I compare three model types for each task: a linear baseline (Ridge Regression / Logistic Regression), a Random Forest, and a Gradient Boosting model. The Random Forest feature importance provides the most analytically meaningful output — it captures non-linear effects and interaction terms that Pearson correlation misses entirely. PM2.5 days, for example, shows r=0.199 in correlation but 0.28 importance in Random Forest — the strongest single predictor for cancer incidence.
Results are interpreted with appropriate caution: models are trained and evaluated on the same 51 states (no held-out test set), so metrics reflect fit quality rather than true generalization. The practical value is in feature importance rankings and confirming that high-incidence states are statistically distinguishable from low-incidence states using publicly available data.
2 Notebooks · Click to Explore
Predicts state cancer incidence rate using Ridge Regression, Random Forest, and Gradient Boosting. Compares models by RMSE, R², and MAE. Extracts Random Forest feature importances revealing PM2.5 as the top predictor — ahead of smoking and COPD.
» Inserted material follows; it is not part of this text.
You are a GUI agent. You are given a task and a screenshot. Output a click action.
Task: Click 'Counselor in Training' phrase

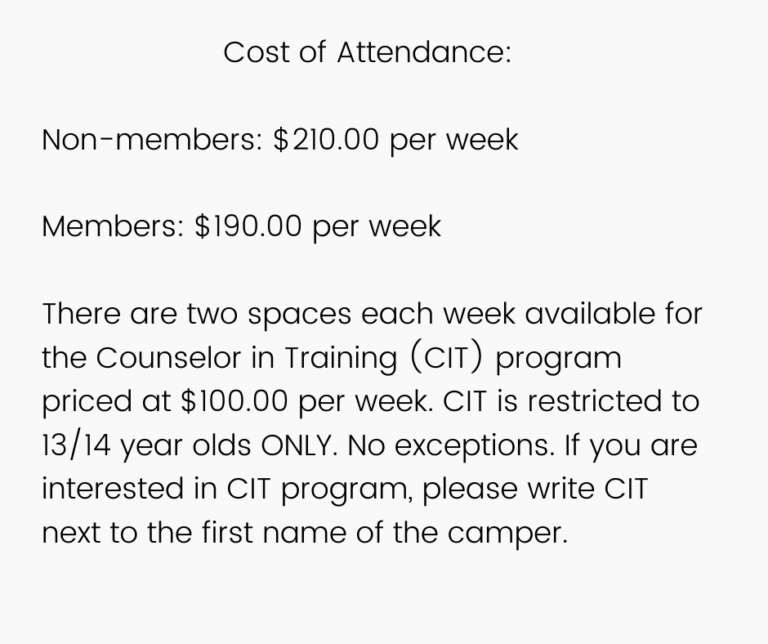pos(246,358)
| Model | RMSE | R² | MAE |
|---|---|---|---|
| Gradient Boosting | 0.819 | 0.999 | 0.631 |
| Random Forest | 12.146 | 0.810 | 9.336 |
| Ridge Regression | 18.910 | 0.541 | 15.952 |
Binary classifier predicting whether a state is "high cancer incidence" (rate ≥ 500 per 100k). 16 of 51 states qualify. Logistic Regression (AUC=0.871) confirms a non-linear boundary — Random Forest and Gradient Boosting achieve perfect separation.
| Model | AUC | Accuracy | F1 |
|---|---|---|---|
| Random Forest | 1.000 | 1.000 | 1.000 |
| Gradient Boosting | 1.000 | 1.000 | 1.000 |
| Logistic Regression | 0.871 | 0.784 | 0.522 |